指導者として、そしてBCリーグでの初めてのシーズンが終わりました。自分としては、納得のいくシーズンを送ることができたと感じています。正直、開幕前は不安でした。指導者として初めてだったことに加え、現場から長く離れていたからです。しかし、終わってみれば、リーグ連覇を果たすことはできませんでしたが、レギュラーシーズンでは前後期ともに勝率7割台、通期(72試合)でリーグ歴代最多となる52勝を挙げることができました。選手のおかげで「オレでもできるじゃん!」と思うことができました。
 故障者ゼロで全投手に勝ち星のワケ

 レギュラーシーズン中、苦しかった時期はなかったと言っても過言ではありませんでした。前回述べたように、開幕4試合でチームの強さ、特徴がわかり、自分がすべきことが明確になったことが大きかったのです。そしてもうひとつは、絶対的なエース、寺田哲也(作新学院高−作新学院大)の存在でした。彼がいたおかげで、チーム力は抜群でした。 この寺田と佐藤弘輝(黒羽高−日本大国際関係学部)が先発の柱を担ってくれましたので、あと1枠を他の投手が争うことで、お互いに切磋琢磨できたことも良かったと思います。

================================

指示内容 A.
BCリーグでの初シーズンを振り返る文章について、次の問いに答えよ。
(i) 開幕前に不安だった理由として、筆者は何を挙げているか。
(ii) レギュラーシーズン通期で、チームは何勝を挙げたか。
(iii) 先発の柱を担った二人の投手は誰か。
指示内容 B.
BCリーグでの初シーズンを振り返る文章を、最後の文の後から書き継げ。

データ抜粋.
================================

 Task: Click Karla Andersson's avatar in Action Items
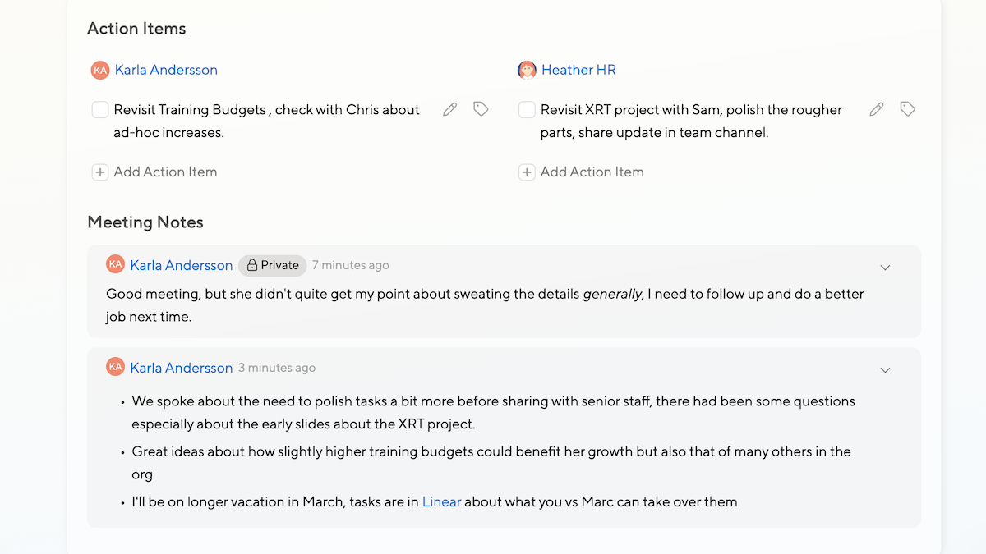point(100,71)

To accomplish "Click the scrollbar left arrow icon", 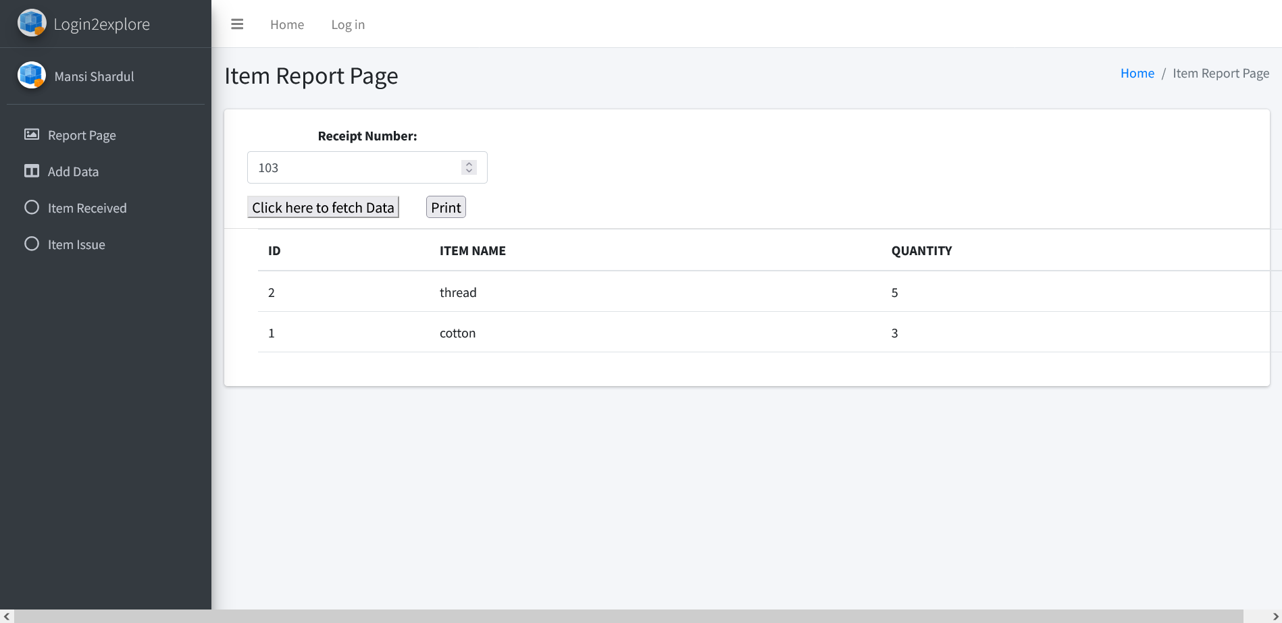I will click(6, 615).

================================

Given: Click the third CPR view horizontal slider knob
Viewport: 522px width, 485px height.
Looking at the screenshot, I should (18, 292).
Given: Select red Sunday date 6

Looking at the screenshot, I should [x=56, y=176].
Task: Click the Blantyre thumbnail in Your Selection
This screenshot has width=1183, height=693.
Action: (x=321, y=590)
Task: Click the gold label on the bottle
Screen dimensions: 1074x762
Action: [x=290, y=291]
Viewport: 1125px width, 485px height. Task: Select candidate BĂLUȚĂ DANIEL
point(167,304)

================================

回答 A.
(i) 指導者として初めてだったことと、現場から長く離れていたことである。
(ii) 通期72試合で52勝を挙げ、これはリーグ歴代最多である。
(iii) 寺田哲也と佐藤弘輝である。

回答 B.
 そして、投手陣は誰ひとり大きなケガをしなかったことも、チームの層を厚くしました。実はその要因のひとつは、“余分なピッチング”を排除したことにあると感じています。通常、先発以外のベンチ入りピッチャーは試合の途中で肩をつくります。しかし僕自身、現役時代、「登板しないのに、なぜピッチングをしなければいけないんだろう?」と疑問に思っていたのです。そこで、今季はその慣習をやめたのです。そうしたところ、故障者が出るどころか、登録メンバー12人全員が勝ち星を挙げることができました。

 一方、打線はというと、やはり1番・福岡良州(流通経済大附柏高−流通経済大)、4番・足立尚也(横浜商科大高−桜美林大)の活躍が大きかったですね。もともとパワーのある福岡は、持ち前の積極的なバッティングで強い打球を飛ばし、二塁打になることが多くありました。そのため、盗塁がなくても、十分にリードオフマンとしての仕事を果たしてくれました。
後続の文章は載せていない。